WHAT IS REQUIRED ▸ All of the records should be given back exactly and in full.

Recorded data
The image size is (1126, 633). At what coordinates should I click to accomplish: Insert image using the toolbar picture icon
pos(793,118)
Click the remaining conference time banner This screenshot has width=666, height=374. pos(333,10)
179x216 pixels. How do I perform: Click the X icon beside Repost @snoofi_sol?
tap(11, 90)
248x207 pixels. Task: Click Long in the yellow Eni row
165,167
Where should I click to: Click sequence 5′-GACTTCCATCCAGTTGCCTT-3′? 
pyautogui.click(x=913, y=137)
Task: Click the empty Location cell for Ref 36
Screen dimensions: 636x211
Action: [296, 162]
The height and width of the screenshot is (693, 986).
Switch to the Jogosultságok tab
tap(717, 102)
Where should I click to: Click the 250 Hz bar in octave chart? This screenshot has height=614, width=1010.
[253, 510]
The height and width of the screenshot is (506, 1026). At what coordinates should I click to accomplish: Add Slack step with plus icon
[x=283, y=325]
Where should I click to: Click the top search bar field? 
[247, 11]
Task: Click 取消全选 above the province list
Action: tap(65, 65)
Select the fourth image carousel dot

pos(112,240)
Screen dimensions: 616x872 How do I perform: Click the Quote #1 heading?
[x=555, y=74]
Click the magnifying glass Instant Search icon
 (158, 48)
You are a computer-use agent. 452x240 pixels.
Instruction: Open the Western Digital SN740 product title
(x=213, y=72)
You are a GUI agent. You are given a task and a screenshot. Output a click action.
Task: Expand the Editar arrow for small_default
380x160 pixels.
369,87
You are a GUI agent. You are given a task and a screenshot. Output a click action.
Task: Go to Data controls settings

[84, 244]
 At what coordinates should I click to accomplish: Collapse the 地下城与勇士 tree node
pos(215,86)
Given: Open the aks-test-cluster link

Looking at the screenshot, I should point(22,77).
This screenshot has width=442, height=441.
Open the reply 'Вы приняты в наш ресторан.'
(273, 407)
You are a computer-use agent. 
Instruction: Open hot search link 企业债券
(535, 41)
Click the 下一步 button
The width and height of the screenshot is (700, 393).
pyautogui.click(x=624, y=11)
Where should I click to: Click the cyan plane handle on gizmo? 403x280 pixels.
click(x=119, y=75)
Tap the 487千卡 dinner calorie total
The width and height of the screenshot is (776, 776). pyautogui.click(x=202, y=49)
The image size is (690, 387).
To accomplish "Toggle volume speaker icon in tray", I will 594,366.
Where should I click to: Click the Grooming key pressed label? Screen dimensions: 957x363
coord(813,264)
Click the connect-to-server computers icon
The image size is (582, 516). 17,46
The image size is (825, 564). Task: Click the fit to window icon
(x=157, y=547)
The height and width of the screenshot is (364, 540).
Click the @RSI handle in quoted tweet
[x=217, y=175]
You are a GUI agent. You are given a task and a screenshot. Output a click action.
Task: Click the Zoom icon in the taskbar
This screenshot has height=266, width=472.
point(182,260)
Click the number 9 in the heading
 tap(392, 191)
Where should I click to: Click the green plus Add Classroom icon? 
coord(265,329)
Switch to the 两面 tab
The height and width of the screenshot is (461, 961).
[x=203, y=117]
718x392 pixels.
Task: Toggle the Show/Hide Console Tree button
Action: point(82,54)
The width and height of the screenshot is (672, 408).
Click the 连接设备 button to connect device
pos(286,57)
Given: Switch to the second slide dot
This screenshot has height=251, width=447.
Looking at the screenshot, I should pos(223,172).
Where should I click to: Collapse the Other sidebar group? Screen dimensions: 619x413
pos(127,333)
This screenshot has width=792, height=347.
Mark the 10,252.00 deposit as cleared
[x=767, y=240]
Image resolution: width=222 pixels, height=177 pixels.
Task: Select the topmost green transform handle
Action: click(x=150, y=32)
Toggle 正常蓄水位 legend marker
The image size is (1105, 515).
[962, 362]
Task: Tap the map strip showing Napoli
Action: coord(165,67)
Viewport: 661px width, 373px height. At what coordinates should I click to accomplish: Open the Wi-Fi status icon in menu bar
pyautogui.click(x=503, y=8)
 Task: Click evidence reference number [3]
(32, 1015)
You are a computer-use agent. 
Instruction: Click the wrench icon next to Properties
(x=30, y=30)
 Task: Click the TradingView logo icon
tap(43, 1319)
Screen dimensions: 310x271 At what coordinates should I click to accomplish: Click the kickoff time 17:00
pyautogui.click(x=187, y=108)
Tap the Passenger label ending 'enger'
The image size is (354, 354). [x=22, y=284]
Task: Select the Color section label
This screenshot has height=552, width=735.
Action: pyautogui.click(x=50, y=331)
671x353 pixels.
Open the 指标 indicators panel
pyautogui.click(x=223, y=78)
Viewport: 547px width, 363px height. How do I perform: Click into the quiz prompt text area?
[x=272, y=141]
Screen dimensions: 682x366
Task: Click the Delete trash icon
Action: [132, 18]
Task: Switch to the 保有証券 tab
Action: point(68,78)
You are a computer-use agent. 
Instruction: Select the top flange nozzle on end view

TASK RESULT ▸
The image size is (1126, 633). At what coordinates should I click to accomplish: Insert image using the toolbar picture icon
pos(793,118)
Click the remaining conference time banner This screenshot has width=666, height=374. pos(333,10)
179x216 pixels. How do I perform: Click the X icon beside Repost @snoofi_sol?
tap(11, 90)
248x207 pixels. Task: Click Long in the yellow Eni row
165,167
Where should I click to: Click sequence 5′-GACTTCCATCCAGTTGCCTT-3′? 
pyautogui.click(x=913, y=137)
Task: Click the empty Location cell for Ref 36
Screen dimensions: 636x211
Action: [296, 162]
The height and width of the screenshot is (693, 986).
Switch to the Jogosultságok tab
tap(717, 102)
Where should I click to: Click the 250 Hz bar in octave chart? This screenshot has height=614, width=1010.
[253, 510]
The height and width of the screenshot is (506, 1026). At what coordinates should I click to accomplish: Add Slack step with plus icon
[x=283, y=325]
Where should I click to: Click the top search bar field? 
[247, 11]
Task: Click 取消全选 above the province list
Action: tap(65, 65)
Select the fourth image carousel dot

pos(112,240)
Screen dimensions: 616x872 How do I perform: Click the Quote #1 heading?
[x=555, y=74]
Click the magnifying glass Instant Search icon
 (158, 48)
You are a computer-use agent. 452x240 pixels.
Instruction: Open the Western Digital SN740 product title
(x=213, y=72)
You are a GUI agent. You are given a task and a screenshot. Output a click action.
Task: Expand the Editar arrow for small_default
380x160 pixels.
369,87
You are a GUI agent. You are given a task and a screenshot. Output a click action.
Task: Go to Data controls settings

[84, 244]
 At what coordinates should I click to accomplish: Collapse the 地下城与勇士 tree node
pos(215,86)
Given: Open the aks-test-cluster link

Looking at the screenshot, I should point(22,77).
This screenshot has width=442, height=441.
Open the reply 'Вы приняты в наш ресторан.'
(273, 407)
You are a computer-use agent. 
Instruction: Open hot search link 企业债券
(535, 41)
Click the 下一步 button
The width and height of the screenshot is (700, 393).
pyautogui.click(x=624, y=11)
Where should I click to: Click the cyan plane handle on gizmo? 403x280 pixels.
click(x=119, y=75)
Tap the 487千卡 dinner calorie total
The width and height of the screenshot is (776, 776). pyautogui.click(x=202, y=49)
The image size is (690, 387).
To accomplish "Toggle volume speaker icon in tray", I will 594,366.
Where should I click to: Click the Grooming key pressed label? Screen dimensions: 957x363
coord(813,264)
Click the connect-to-server computers icon
The image size is (582, 516). 17,46
The image size is (825, 564). Task: Click the fit to window icon
(x=157, y=547)
The height and width of the screenshot is (364, 540).
Click the @RSI handle in quoted tweet
[x=217, y=175]
You are a GUI agent. You are given a task and a screenshot. Output a click action.
Task: Click the Zoom icon in the taskbar
This screenshot has height=266, width=472.
point(182,260)
Click the number 9 in the heading
 tap(392, 191)
Where should I click to: Click the green plus Add Classroom icon? 
coord(265,329)
Switch to the 两面 tab
The height and width of the screenshot is (461, 961).
[x=203, y=117]
718x392 pixels.
Task: Toggle the Show/Hide Console Tree button
Action: point(82,54)
The width and height of the screenshot is (672, 408).
Click the 连接设备 button to connect device
pos(286,57)
Given: Switch to the second slide dot
This screenshot has height=251, width=447.
Looking at the screenshot, I should pos(223,172).
Where should I click to: Collapse the Other sidebar group? Screen dimensions: 619x413
pos(127,333)
This screenshot has width=792, height=347.
Mark the 10,252.00 deposit as cleared
[x=767, y=240]
Image resolution: width=222 pixels, height=177 pixels.
Task: Select the topmost green transform handle
Action: click(x=150, y=32)
Toggle 正常蓄水位 legend marker
The image size is (1105, 515).
[962, 362]
Task: Tap the map strip showing Napoli
Action: coord(165,67)
Viewport: 661px width, 373px height. At what coordinates should I click to accomplish: Open the Wi-Fi status icon in menu bar
pyautogui.click(x=503, y=8)
 Task: Click evidence reference number [3]
(32, 1015)
You are a computer-use agent. 
Instruction: Click the wrench icon next to Properties
(x=30, y=30)
 Task: Click the TradingView logo icon
tap(43, 1319)
Screen dimensions: 310x271 At what coordinates should I click to accomplish: Click the kickoff time 17:00
pyautogui.click(x=187, y=108)
Tap the Passenger label ending 'enger'
The image size is (354, 354). [x=22, y=284]
Task: Select the Color section label
This screenshot has height=552, width=735.
Action: pyautogui.click(x=50, y=331)
671x353 pixels.
Open the 指标 indicators panel
pyautogui.click(x=223, y=78)
Viewport: 547px width, 363px height. How do I perform: Click into the quiz prompt text area?
[x=272, y=141]
Screen dimensions: 682x366
Task: Click the Delete trash icon
Action: [132, 18]
Task: Switch to the 保有証券 tab
Action: point(68,78)
You are a computer-use agent. 
Instruction: Select the top flange nozzle on end view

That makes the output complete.